Task objective. This task calls for the lines below starting at the one containing "Task: Enable the Error log level checkbox" and ending at the one containing "Screen dimensions: 724x411", repeated exactly with both ends kept and pictures left out.

Data provided.
───

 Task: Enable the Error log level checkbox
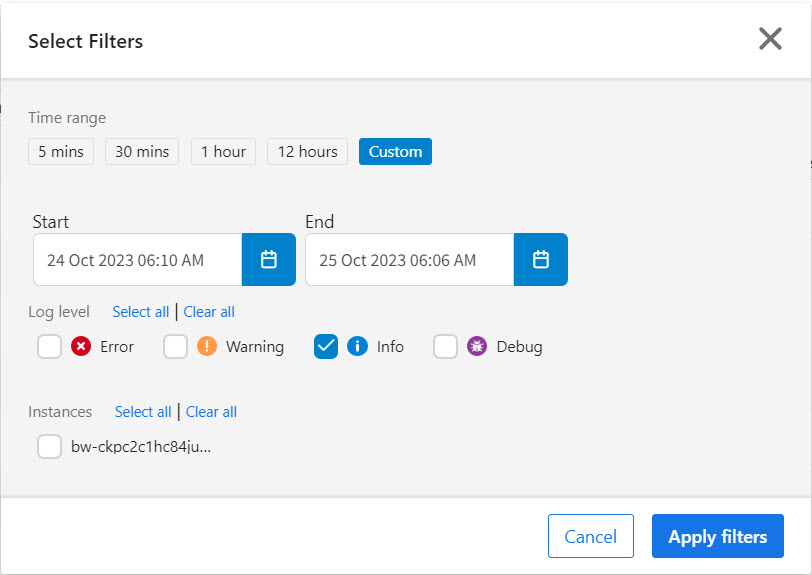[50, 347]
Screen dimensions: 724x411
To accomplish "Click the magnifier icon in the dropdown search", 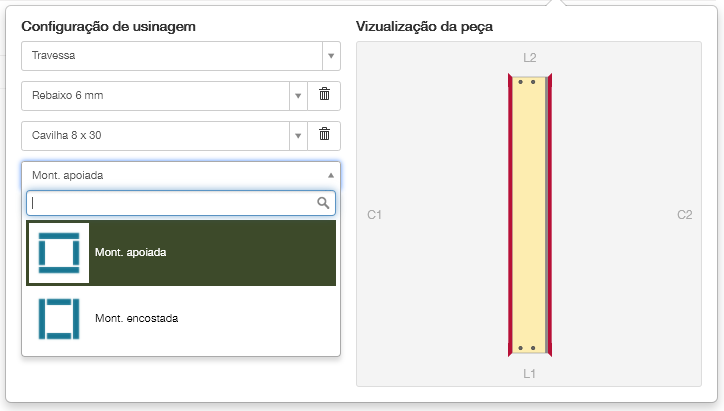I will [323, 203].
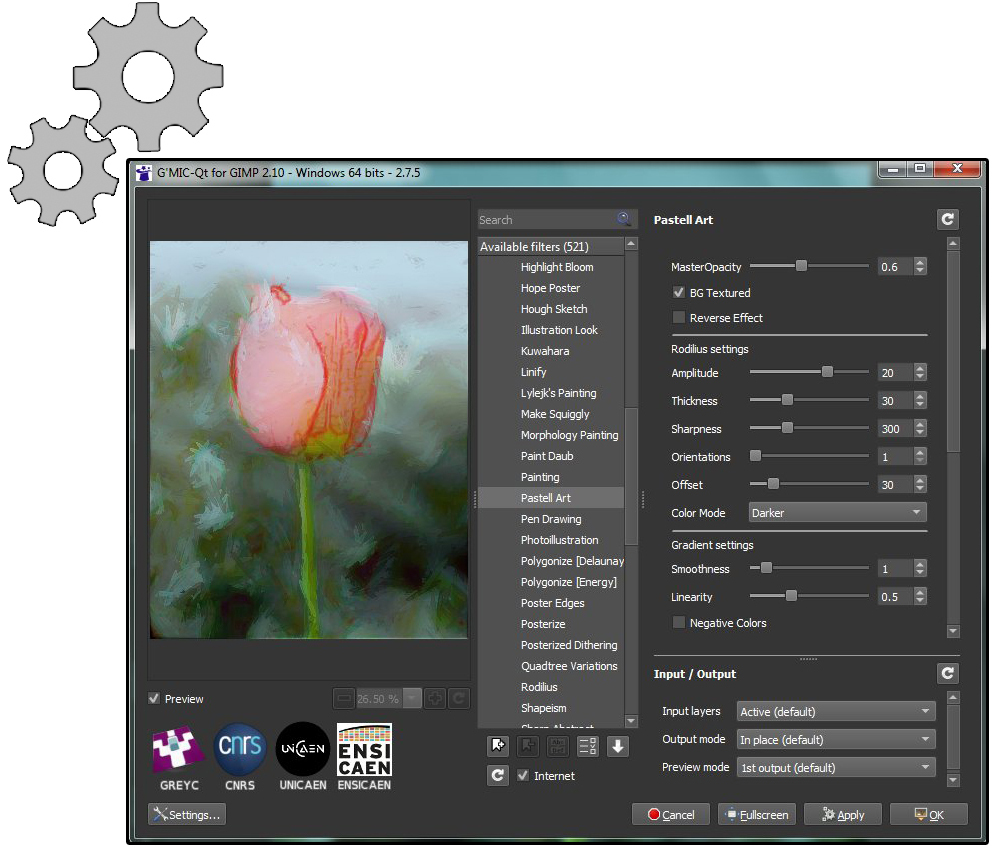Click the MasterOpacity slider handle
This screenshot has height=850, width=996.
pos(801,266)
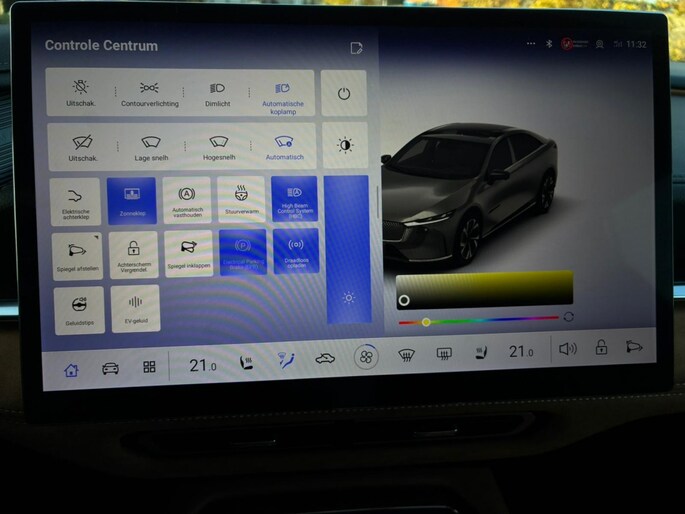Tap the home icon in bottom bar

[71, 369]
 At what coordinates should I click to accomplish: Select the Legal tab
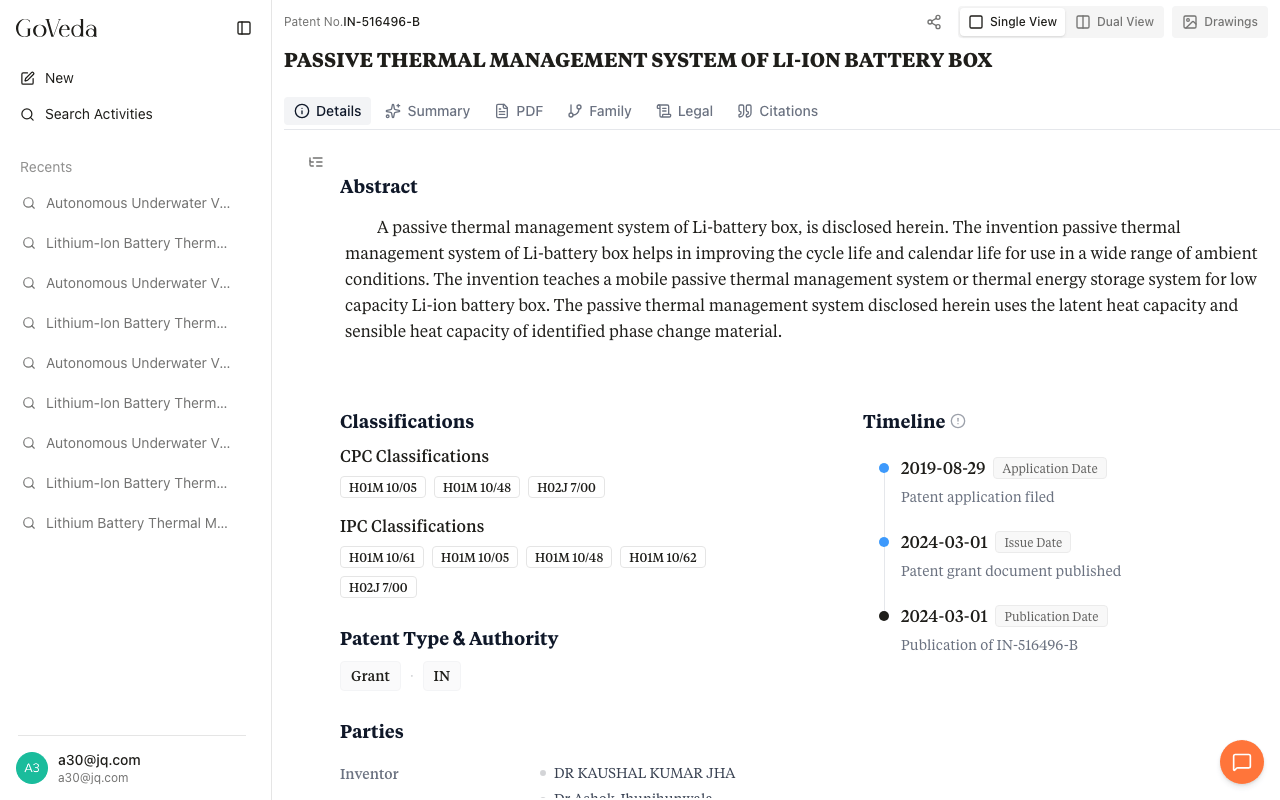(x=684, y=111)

───

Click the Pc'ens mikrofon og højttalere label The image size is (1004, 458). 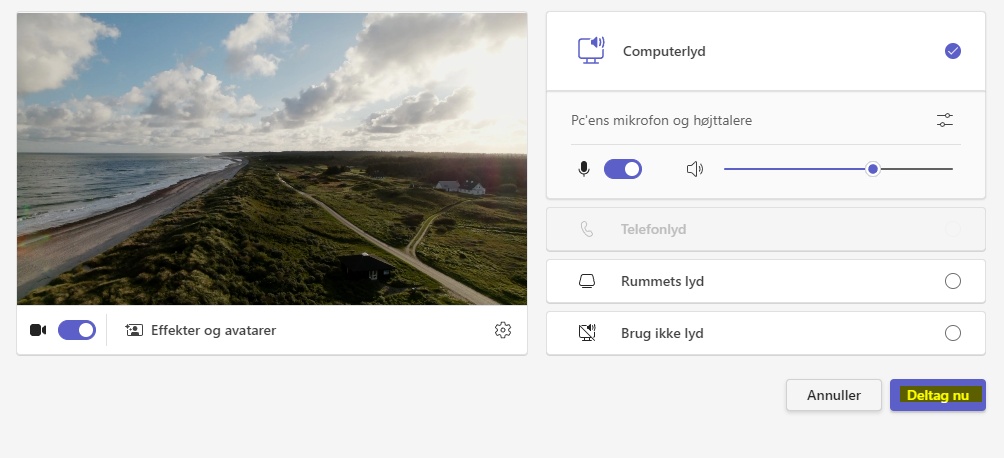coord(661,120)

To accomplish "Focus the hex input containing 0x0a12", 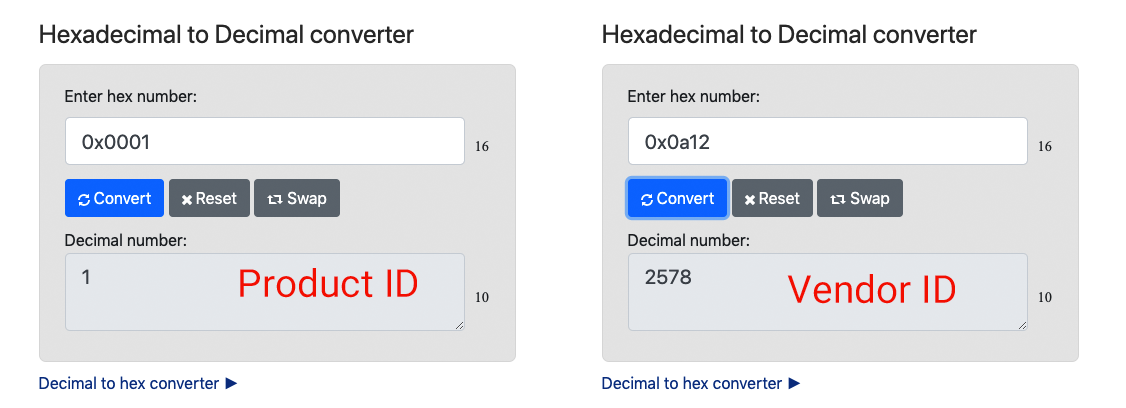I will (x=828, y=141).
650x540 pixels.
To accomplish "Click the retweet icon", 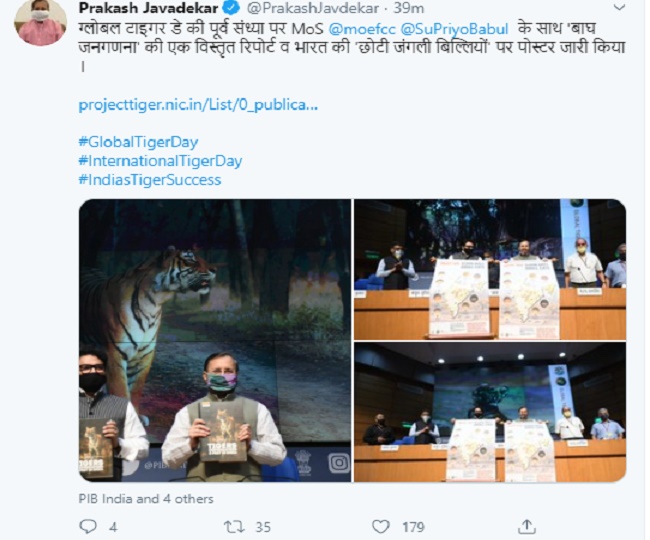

───

Solved exercise.
 Task: Enable the Error log level checkbox
[50, 347]
Screen dimensions: 724x411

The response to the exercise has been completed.